**TASK REQUIREMENTS**
When you reach the line that contains "This screenshot has height=1287, width=889." in the data below, copy it and every line after it exactly, adding nothing.

**GIVEN RECORDS**
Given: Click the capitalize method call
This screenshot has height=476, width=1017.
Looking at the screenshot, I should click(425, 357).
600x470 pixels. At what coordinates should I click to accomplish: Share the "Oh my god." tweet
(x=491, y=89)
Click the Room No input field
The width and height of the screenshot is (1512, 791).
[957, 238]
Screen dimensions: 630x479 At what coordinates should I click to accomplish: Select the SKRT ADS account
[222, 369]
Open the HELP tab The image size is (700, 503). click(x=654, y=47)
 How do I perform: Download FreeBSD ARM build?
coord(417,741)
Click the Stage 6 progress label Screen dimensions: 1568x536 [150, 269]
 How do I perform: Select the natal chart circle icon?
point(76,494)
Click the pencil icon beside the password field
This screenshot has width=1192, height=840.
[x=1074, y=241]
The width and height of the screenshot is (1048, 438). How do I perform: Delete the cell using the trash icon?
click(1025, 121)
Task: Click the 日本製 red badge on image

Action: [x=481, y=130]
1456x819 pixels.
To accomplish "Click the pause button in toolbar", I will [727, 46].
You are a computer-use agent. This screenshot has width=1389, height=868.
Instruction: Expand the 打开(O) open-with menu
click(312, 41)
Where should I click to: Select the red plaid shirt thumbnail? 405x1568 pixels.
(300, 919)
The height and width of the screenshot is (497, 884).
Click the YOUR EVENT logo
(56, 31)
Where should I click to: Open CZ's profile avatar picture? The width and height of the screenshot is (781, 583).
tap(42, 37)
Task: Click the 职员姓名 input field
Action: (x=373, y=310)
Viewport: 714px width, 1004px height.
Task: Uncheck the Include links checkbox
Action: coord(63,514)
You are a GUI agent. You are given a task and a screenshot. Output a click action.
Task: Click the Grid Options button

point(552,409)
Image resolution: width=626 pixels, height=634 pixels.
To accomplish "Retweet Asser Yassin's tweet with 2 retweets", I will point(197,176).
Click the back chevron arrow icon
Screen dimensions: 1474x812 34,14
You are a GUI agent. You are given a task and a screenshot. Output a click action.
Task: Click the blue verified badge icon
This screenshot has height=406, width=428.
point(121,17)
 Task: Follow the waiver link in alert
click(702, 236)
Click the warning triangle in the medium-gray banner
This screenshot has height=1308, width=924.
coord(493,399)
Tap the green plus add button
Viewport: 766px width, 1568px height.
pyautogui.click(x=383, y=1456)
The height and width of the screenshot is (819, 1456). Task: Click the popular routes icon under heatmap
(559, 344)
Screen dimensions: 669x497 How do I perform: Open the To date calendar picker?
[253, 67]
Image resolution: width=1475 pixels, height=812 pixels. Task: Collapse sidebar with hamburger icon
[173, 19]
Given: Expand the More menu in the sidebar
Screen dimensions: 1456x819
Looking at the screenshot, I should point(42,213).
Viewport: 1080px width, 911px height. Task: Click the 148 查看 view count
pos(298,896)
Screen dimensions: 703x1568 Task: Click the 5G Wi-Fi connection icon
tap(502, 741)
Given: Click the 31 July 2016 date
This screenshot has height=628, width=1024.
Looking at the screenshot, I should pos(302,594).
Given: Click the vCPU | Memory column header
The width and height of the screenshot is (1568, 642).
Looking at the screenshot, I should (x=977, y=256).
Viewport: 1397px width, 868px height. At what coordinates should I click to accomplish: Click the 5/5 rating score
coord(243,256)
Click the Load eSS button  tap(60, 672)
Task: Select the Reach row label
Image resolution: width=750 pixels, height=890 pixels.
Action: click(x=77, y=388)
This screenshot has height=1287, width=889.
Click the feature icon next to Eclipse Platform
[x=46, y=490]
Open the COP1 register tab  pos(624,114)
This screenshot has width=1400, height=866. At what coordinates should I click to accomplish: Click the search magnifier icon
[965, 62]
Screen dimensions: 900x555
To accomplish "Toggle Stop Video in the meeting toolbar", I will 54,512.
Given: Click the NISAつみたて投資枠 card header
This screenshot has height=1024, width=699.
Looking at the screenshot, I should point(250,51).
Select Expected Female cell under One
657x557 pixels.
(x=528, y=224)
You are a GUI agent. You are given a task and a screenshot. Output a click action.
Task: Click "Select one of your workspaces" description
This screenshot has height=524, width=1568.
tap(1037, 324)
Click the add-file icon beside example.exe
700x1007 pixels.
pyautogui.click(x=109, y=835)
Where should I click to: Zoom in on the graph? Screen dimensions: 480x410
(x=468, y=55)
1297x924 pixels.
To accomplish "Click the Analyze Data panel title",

**EXERCISE RESULT**
This screenshot has height=1287, width=889.
Click the feature icon next to Eclipse Platform
[x=46, y=490]
Open the COP1 register tab  pos(624,114)
This screenshot has width=1400, height=866. At what coordinates should I click to accomplish: Click the search magnifier icon
[965, 62]
Screen dimensions: 900x555
To accomplish "Toggle Stop Video in the meeting toolbar", I will 54,512.
Given: Click the NISAつみたて投資枠 card header
This screenshot has height=1024, width=699.
Looking at the screenshot, I should point(250,51).
Select Expected Female cell under One
657x557 pixels.
(x=528, y=224)
You are a GUI agent. You are given a task and a screenshot. Output a click action.
Task: Click "Select one of your workspaces" description
This screenshot has height=524, width=1568.
tap(1037, 324)
Click the add-file icon beside example.exe
700x1007 pixels.
pyautogui.click(x=109, y=835)
Where should I click to: Zoom in on the graph? Screen dimensions: 480x410
(x=468, y=55)
1297x924 pixels.
To accomplish "Click the Analyze Data panel title",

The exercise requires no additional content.